ЗАДАНИЕ 1 —
Кому, по словам Виктора Живова в приведенном отрывке, отрубили голову во время Английской революции?

ТЕКСТ ОТРЫВКА —
^^^^^^^^^^^^^^^^
Виктор Живов: Структура власти очень изменилась в 1991 году, очень изменилась.



Михаил Ямпольский: Да, изменилась, конечно.



Елена Фанайлова: Виктор Маркович, вы хотели начать новый виток дискуссии?



Виктор Живов: Нет, я хотел бы закончить старый. Михаил Бениаминович тут спрашивал: может ли быть революция без радикальной смены элит? Ну, мы говорим об Английской революции, правда? Английская революция - конечно, Карлу I отрубили голову, как известно, но элита осталась в значительной степени той же самой. Горбачева тоже отправили в отставку, и если применяться к изменениям нравов, то это то же самое, что отрубить голову.



Елена Фанайлова: И Артемий Магун хотел бы, наконец, ответить.



Артемий Магун: Я хочу просто уточнить. Почему-то Ирина Дмитриевна и Виктор Маркович мне приписали тезис о том, что у революции 1990-ых не было позитивного проекта. Так это сказал Михаил Бениаминович. А я просто, наоборот, пытался отвергнуть этот аргумент, сказав, что это, тем не менее, была революция, хотя у нее не было стандартной идеологической программы по типу просвещенческой, которая была у революционеров французских. Конечно, у этих людей было видение будущего, но оно просто не было идеологией, оно не было неким идеолого-утопическим видением. Это было видение свободы, которое было достаточно неопределенным, поэтому и не было оригинальным. Вот и все.


И в ответ на настойчивые вопросы Михаила Бениаминовича и как бы провокационные. Я хотел бы сразу как бы согласиться с тем тезисом, который у него, видимо, присутствует, но он специально его не высказывает, о том, что в революции нужно действие снизу, действие субъекта. И я об этом упомянул, когда пытался дать свое определение революции именно в связи с перестройкой. Конечно, субъект должен осуществлять вот это отрицание, бунтуя против структур власти, активно их разрушая и уничтожая. Другое дело, что этот бунт, как никакой бунт, ну и особенно – политический, революционный, он не может полностью осуществиться. Поэтому, конечно, потом мы вдруг с удивлением видим, что, оказывается, ах, во Франции все то же абсолютистское государство, как Токвиль пишет про Французскую революцию. Или, ах, оказывается, в постсоветской России у нас второй эшелон элит вместо первого пришел к власти. Ну да. Но это не значит, что ничего не произошло. Все произошло. Но то, что произошло, не является объектно вечным.
^^^^^^^^^^^^^^^^
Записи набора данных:
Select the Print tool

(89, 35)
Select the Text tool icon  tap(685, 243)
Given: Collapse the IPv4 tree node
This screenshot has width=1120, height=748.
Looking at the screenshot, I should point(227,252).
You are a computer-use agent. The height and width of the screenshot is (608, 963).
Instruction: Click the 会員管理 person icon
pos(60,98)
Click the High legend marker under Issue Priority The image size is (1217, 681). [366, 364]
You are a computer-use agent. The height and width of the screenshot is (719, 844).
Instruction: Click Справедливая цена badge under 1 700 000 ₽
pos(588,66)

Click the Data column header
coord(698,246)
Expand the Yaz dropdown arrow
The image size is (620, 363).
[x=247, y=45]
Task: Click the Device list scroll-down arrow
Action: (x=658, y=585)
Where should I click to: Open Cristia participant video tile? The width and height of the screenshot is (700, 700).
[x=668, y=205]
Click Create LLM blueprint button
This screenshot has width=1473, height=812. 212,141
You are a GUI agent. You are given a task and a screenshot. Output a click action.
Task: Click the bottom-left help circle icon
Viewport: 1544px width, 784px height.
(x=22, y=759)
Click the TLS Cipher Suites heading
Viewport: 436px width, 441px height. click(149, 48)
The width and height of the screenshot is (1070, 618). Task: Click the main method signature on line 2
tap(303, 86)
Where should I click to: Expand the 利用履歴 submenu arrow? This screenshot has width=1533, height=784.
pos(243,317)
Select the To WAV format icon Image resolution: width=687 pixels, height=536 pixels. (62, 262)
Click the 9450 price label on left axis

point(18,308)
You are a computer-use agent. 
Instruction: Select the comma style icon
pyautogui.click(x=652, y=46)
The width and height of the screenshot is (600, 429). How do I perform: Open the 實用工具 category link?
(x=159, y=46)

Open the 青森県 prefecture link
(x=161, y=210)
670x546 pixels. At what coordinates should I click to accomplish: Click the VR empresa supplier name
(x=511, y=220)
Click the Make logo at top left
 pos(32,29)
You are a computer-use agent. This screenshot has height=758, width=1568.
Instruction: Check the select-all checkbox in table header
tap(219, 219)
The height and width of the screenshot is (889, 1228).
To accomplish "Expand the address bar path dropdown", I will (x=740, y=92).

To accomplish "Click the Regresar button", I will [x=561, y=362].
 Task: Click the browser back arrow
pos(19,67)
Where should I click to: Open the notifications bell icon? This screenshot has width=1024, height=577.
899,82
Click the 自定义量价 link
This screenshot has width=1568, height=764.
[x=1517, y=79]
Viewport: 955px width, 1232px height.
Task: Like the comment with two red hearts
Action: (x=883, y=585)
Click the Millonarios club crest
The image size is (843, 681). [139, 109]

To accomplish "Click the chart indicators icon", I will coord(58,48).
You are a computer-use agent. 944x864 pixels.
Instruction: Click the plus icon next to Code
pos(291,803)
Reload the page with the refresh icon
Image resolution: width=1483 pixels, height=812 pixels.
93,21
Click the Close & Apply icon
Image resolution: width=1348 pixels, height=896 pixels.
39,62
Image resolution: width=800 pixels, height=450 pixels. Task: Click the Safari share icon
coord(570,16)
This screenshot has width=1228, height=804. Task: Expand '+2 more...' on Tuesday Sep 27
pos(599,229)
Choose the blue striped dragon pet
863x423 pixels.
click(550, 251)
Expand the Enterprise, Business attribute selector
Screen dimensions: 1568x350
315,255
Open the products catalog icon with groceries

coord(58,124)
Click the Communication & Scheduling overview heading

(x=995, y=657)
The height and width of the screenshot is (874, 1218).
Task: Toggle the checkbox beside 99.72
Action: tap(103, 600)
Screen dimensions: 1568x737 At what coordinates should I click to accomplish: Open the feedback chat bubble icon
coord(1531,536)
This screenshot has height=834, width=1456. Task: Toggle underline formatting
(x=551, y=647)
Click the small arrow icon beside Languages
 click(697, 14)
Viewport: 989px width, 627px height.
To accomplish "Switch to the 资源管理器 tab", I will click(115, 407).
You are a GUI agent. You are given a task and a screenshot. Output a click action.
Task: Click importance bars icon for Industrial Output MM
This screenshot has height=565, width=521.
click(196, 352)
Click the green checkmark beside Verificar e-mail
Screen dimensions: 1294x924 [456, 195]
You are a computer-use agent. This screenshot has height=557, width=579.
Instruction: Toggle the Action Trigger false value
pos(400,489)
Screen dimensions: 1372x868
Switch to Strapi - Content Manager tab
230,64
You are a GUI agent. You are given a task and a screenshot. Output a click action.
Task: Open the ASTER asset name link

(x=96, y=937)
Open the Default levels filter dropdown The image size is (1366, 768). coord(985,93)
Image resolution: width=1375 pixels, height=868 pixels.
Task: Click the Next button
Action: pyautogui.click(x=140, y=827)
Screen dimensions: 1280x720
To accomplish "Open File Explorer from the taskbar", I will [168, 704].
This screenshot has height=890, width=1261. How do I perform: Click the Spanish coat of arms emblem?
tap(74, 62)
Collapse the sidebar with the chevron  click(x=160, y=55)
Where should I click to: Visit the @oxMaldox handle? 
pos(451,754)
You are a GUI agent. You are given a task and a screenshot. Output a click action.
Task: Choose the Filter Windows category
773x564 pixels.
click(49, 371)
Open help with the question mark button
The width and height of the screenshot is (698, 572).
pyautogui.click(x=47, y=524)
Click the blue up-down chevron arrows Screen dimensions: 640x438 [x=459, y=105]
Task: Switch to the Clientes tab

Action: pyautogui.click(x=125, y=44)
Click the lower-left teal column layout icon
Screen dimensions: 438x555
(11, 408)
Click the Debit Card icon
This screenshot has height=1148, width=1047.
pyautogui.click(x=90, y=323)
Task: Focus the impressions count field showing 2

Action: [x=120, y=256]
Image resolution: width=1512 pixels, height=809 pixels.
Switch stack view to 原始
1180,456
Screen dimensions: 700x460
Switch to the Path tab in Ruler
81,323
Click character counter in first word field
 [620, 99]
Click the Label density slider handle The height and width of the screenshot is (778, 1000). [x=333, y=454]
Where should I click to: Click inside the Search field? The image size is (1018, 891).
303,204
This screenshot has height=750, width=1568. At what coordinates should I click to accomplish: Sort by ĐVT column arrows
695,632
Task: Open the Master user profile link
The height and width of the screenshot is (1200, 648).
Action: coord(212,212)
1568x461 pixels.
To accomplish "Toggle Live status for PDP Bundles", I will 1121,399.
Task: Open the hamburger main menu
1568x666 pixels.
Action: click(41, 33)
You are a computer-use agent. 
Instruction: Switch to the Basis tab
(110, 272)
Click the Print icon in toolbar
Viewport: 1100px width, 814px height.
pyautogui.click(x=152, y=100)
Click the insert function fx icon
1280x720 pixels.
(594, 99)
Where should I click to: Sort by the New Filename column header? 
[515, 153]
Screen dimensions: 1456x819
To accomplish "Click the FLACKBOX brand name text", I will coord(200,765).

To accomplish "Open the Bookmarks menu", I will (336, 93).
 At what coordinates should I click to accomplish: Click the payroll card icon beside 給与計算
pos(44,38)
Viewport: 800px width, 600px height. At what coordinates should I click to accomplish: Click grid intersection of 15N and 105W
^^^^^^^^^^^^^^^^
ЗАДАНИЕ 2 —
Перепишите без изменений строки набора данных: от строки, содержащей "Image resolution: width=1512", до последней строки набора включительно.

ГОТОВЫЙ ОТВЕТ 1 —
Карлу I.

ГОТОВЫЙ ОТВЕТ 2 —
Image resolution: width=1512 pixels, height=809 pixels.
Switch stack view to 原始
1180,456
Screen dimensions: 700x460
Switch to the Path tab in Ruler
81,323
Click character counter in first word field
 [620, 99]
Click the Label density slider handle The height and width of the screenshot is (778, 1000). [x=333, y=454]
Where should I click to: Click inside the Search field? The image size is (1018, 891).
303,204
This screenshot has height=750, width=1568. At what coordinates should I click to accomplish: Sort by ĐVT column arrows
695,632
Task: Open the Master user profile link
The height and width of the screenshot is (1200, 648).
Action: coord(212,212)
1568x461 pixels.
To accomplish "Toggle Live status for PDP Bundles", I will 1121,399.
Task: Open the hamburger main menu
1568x666 pixels.
Action: click(41, 33)
You are a computer-use agent. 
Instruction: Switch to the Basis tab
(110, 272)
Click the Print icon in toolbar
Viewport: 1100px width, 814px height.
pyautogui.click(x=152, y=100)
Click the insert function fx icon
1280x720 pixels.
(594, 99)
Where should I click to: Sort by the New Filename column header? 
[515, 153]
Screen dimensions: 1456x819
To accomplish "Click the FLACKBOX brand name text", I will coord(200,765).

To accomplish "Open the Bookmarks menu", I will (336, 93).
 At what coordinates should I click to accomplish: Click the payroll card icon beside 給与計算
pos(44,38)
Viewport: 800px width, 600px height. At what coordinates should I click to accomplish: Click grid intersection of 15N and 105W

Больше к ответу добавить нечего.